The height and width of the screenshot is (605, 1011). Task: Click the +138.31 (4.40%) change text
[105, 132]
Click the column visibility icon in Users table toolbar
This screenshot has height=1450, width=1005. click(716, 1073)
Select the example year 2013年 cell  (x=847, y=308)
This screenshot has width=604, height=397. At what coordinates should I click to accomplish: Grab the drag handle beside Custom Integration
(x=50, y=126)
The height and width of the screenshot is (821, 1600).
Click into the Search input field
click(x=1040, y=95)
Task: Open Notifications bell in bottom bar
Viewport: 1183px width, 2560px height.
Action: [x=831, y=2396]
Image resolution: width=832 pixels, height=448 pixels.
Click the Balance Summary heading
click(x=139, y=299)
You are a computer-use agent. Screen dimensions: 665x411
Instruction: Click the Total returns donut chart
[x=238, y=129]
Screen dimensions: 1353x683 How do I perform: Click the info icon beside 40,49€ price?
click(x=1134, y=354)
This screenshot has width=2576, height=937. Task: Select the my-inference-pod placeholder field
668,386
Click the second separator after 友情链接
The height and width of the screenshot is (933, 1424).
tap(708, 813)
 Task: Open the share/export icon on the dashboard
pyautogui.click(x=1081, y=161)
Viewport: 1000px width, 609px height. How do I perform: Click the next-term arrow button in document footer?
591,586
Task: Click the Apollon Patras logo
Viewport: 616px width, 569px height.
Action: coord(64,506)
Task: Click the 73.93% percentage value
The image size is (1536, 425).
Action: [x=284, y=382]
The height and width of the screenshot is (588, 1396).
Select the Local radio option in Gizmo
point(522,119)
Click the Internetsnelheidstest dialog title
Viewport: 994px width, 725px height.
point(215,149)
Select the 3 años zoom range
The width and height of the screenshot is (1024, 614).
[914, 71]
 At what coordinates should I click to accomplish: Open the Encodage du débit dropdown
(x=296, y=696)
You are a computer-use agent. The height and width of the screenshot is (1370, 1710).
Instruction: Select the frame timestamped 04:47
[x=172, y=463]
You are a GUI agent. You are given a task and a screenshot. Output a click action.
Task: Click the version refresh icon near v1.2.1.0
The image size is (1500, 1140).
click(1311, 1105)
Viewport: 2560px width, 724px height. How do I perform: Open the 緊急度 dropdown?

....................

◆ **What is expected**:
Without any alteration, retype all of the material above.

◆ **Answer**:
The height and width of the screenshot is (605, 1011). Task: Click the +138.31 (4.40%) change text
[105, 132]
Click the column visibility icon in Users table toolbar
This screenshot has height=1450, width=1005. click(716, 1073)
Select the example year 2013年 cell  (x=847, y=308)
This screenshot has width=604, height=397. At what coordinates should I click to accomplish: Grab the drag handle beside Custom Integration
(x=50, y=126)
The height and width of the screenshot is (821, 1600).
Click into the Search input field
click(x=1040, y=95)
Task: Open Notifications bell in bottom bar
Viewport: 1183px width, 2560px height.
Action: [x=831, y=2396]
Image resolution: width=832 pixels, height=448 pixels.
Click the Balance Summary heading
click(x=139, y=299)
You are a computer-use agent. Screen dimensions: 665x411
Instruction: Click the Total returns donut chart
[x=238, y=129]
Screen dimensions: 1353x683 How do I perform: Click the info icon beside 40,49€ price?
click(x=1134, y=354)
This screenshot has width=2576, height=937. Task: Select the my-inference-pod placeholder field
668,386
Click the second separator after 友情链接
The height and width of the screenshot is (933, 1424).
tap(708, 813)
 Task: Open the share/export icon on the dashboard
pyautogui.click(x=1081, y=161)
Viewport: 1000px width, 609px height. How do I perform: Click the next-term arrow button in document footer?
591,586
Task: Click the Apollon Patras logo
Viewport: 616px width, 569px height.
Action: coord(64,506)
Task: Click the 73.93% percentage value
The image size is (1536, 425).
Action: [x=284, y=382]
The height and width of the screenshot is (588, 1396).
Select the Local radio option in Gizmo
point(522,119)
Click the Internetsnelheidstest dialog title
Viewport: 994px width, 725px height.
point(215,149)
Select the 3 años zoom range
The width and height of the screenshot is (1024, 614).
[914, 71]
 At what coordinates should I click to accomplish: Open the Encodage du débit dropdown
(x=296, y=696)
You are a computer-use agent. The height and width of the screenshot is (1370, 1710).
Instruction: Select the frame timestamped 04:47
[x=172, y=463]
You are a GUI agent. You are given a task and a screenshot. Output a click action.
Task: Click the version refresh icon near v1.2.1.0
The image size is (1500, 1140).
click(1311, 1105)
Viewport: 2560px width, 724px height. How do I perform: Open the 緊急度 dropdown?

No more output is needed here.